O ingrediente que constitui a cerveja em maior parte é a água (até 95%) e é de grande importância que para uma boa cerveja se tenha uma boa água. Dependendo de sua origem ela pode apresentar alta concentração de ferro e outros minerais que podem influir, negativamente, na cerveja; esse problema se dá, normalmente, com água de poço. O melhor nesses casos é utilizar água mineral, e nunca destilada, pois o processo de destilação retira da água todos os outros minerais que contribuem positivamente com a cerveja. Algumas águas são famosas no ‘mundo cervejeiro’ por sua constituição mineral singular, como a água de Burton, que possui minerais que realçam o amargor e foram fundamentais nas India Pale Ale inglesas, e a água do centro-leste da Europa, que mesmo sendo uma água mais ‘forte’ (rica em sais minerais) contribuiu muito na formação das cervejas Bohemian/Pilsner Lager, em contraponto ao que é feito atualmente, em que muitos cervejeiros artesanais procuram ‘suavizar’ a água, tirando o máximo de sais minerais na produção dessas mesmas cervejas.

Fermentação Aberta

A levedura é a última ‘aquisição’ a Reinheitsgebot pois até 1857, com as descobertas de Louis Pasteur sobre a fermentação, o processo de obtenção de alcóol na cerveja foi explicada de muitas formas místicas; alguns monásterios acreditavam em um ‘espírito da cerveja’ que modificava a bebida no seu período de maturação; por outro lado existem estudos que afirmam que outros monásterios, e cervejeiros da época, possuiam um certo conhecimento sobre as leveduras, e que adicionavam no Wort (líquido doce não fermentado) uma cerveja anterior já fermentada, para a obtenção de uma nova cerveja.

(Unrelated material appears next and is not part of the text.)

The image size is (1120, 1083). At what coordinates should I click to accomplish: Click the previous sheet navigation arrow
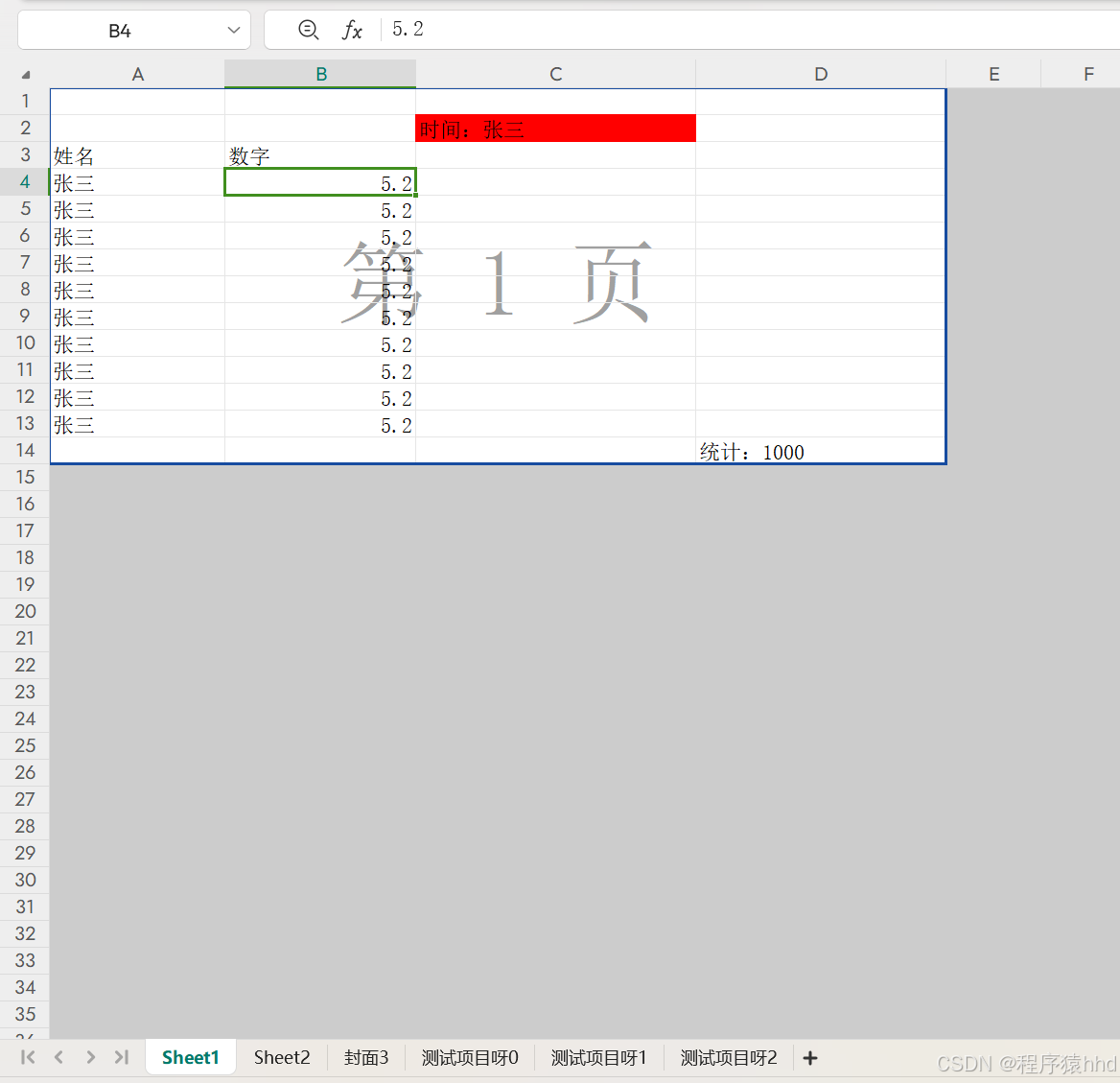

As cervejas que conhecemos são fruto de dois tipos distintos de fermentação: Ale são cervejas de alta fermentação, que são fermentadas geralmente em temperaturas de 15 a 24ºC, e que possuem uma maior complexidade de aromas e sabores, grande parte por conta da levedura, que no processo de fermentação produz alguns ésteres, que são os causadores desses sabores que enriquecem a cerveja.  As Lagers, por sua vez, são cervejas que de baixa fermentação, de 0 a 5ºC, e que são caracterizadas por uma cerveja sem interferência de ésteres, ou outros aromas, priorizando o malte ou o lúpulo como características principais. São cervejas com maior uma aceitação, sendo as Pale Lagers as cervejas mais consumidas no mundo.

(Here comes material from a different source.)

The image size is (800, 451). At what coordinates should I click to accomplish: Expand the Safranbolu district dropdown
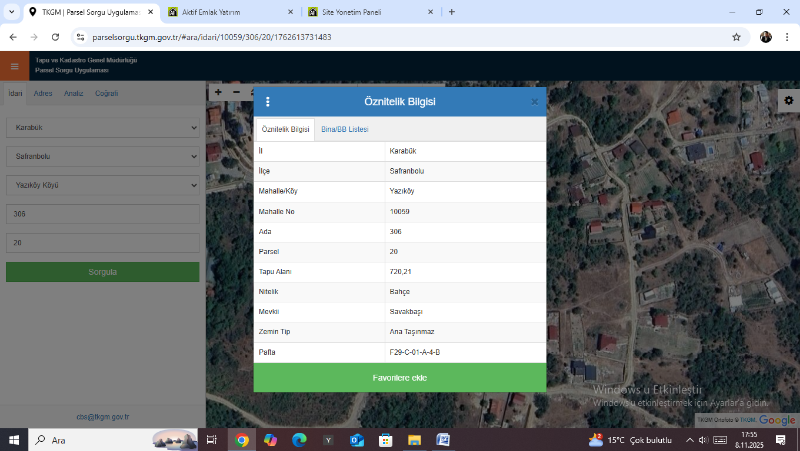[x=103, y=157]
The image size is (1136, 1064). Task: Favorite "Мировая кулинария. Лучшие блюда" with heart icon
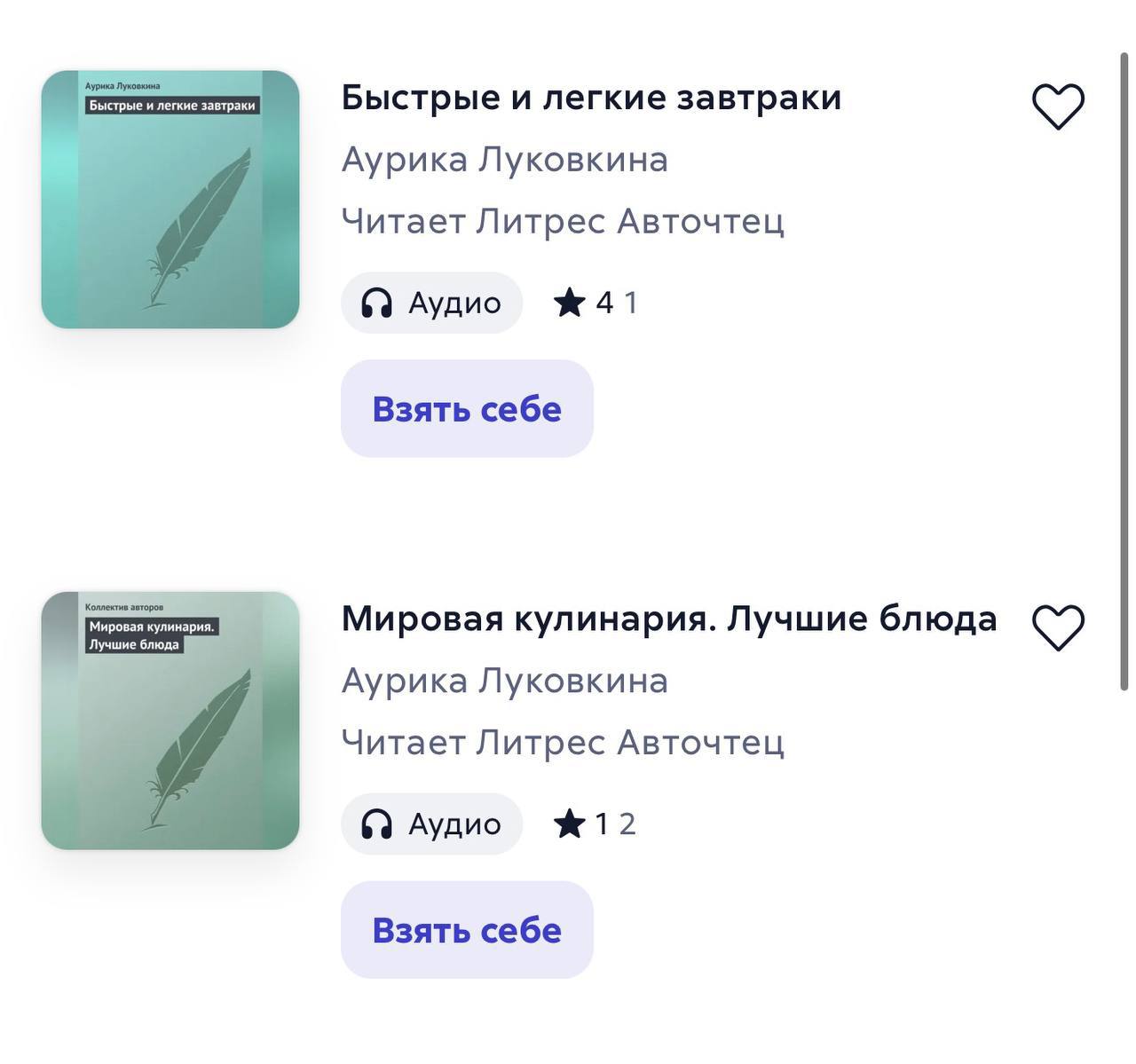coord(1058,627)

Fermentador Aberto - Cervejaria Tcheca

Outras cervejas, possuem formas únicas de fermentação, como as Cervejas de Trigo são fermentadas tradicionalmente em fermentadores abertos, e as cervejas tradicionais belgas Lambic, que, ao contrário de todos os outros tipos, é produzida por fermentação espontânea, tanto por levedura selvagem, como por um tipo específico de bactéria, encontrado na região. Além de ser inoculado em ambiente aberto, normalmente dentro de armazéns ou galpões, a manutenção da micro-fauna do lugar, a fim de obter uma regularidade e qualidade no produto, é essêncial e seguida a risca por tradicionais fábricas Lambic. A fermentação e maturação é feita em barris de carvalho e pode durar de um a três anos.

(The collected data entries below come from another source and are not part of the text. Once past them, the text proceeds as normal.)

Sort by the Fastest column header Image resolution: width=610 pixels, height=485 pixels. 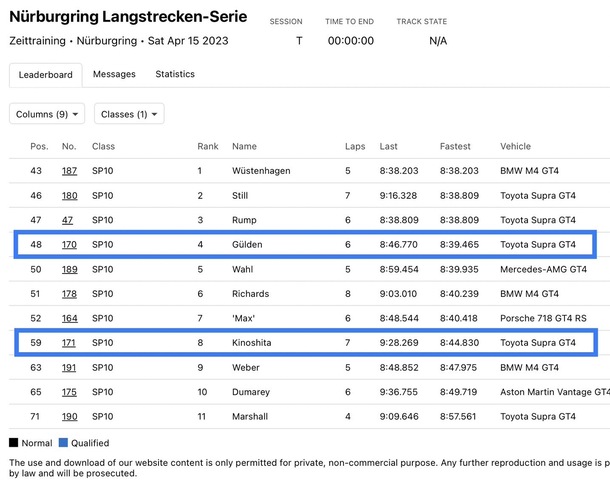pyautogui.click(x=455, y=146)
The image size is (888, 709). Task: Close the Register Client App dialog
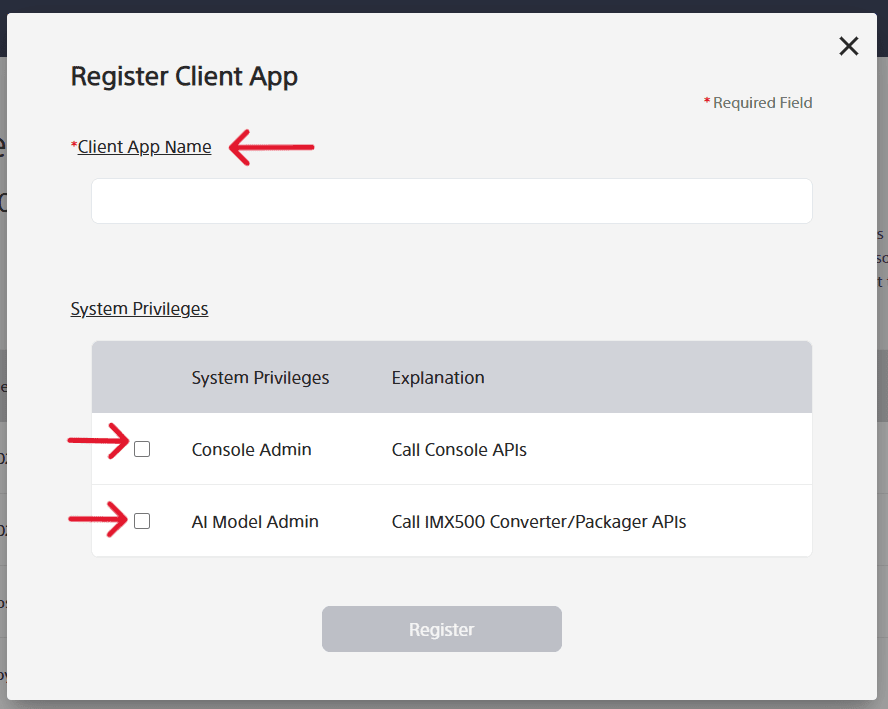(848, 46)
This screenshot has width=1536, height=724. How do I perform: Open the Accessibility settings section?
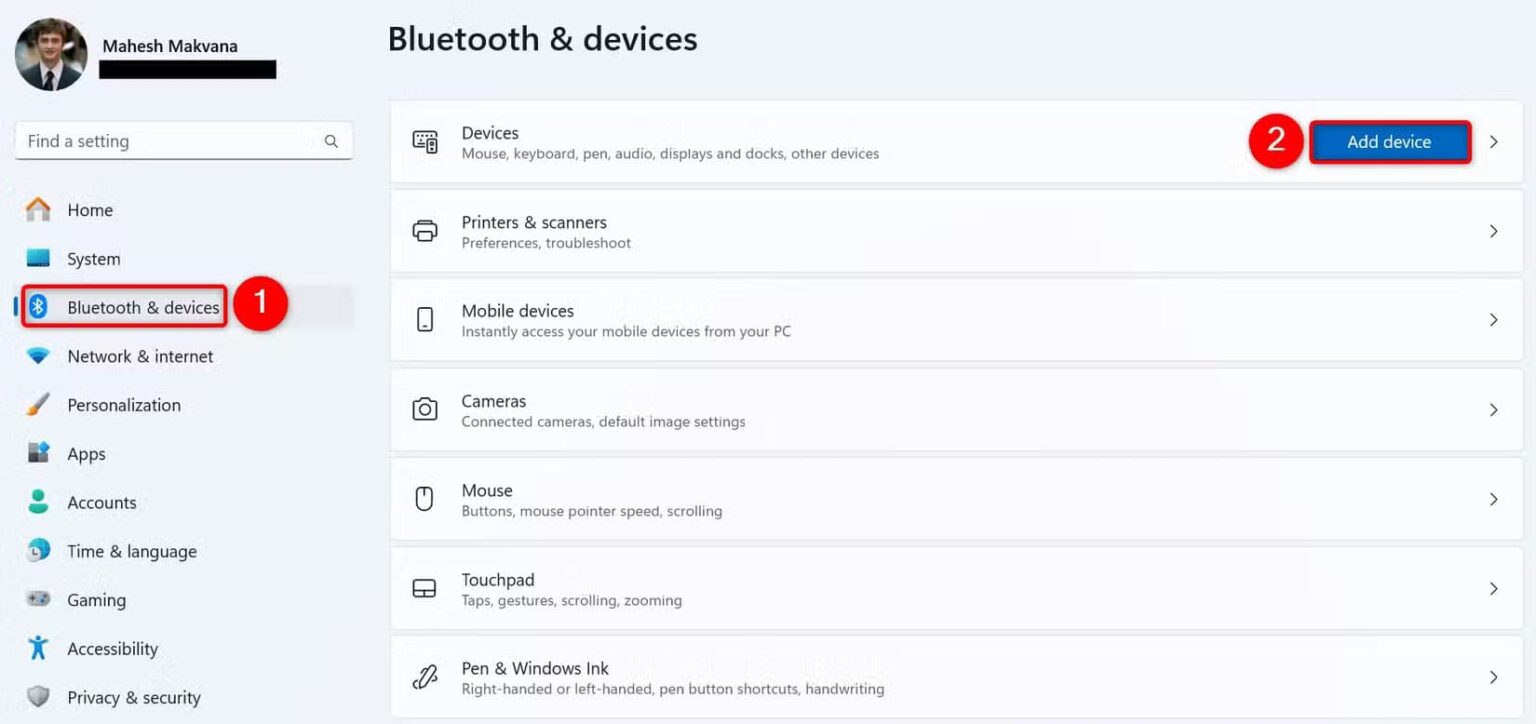tap(112, 648)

A complexidade das cervejas das mais variadas escolas ao redor do mundo, portanto, estão extremamente arraigadas as características de onde são produzidas, seja pela qualidade da água, diversidade de matéria-prima, meios de produção e variedade dos micro-organismos encarregados de produzir a cerveja. As cervejas, são desta forma, o resultado do equilíbrio entre os seus diversos ingredientes, métodos de fabricação, fatores históricos e diversos pequenos detalhes, que tornam a experiência cervejeira única em cada região.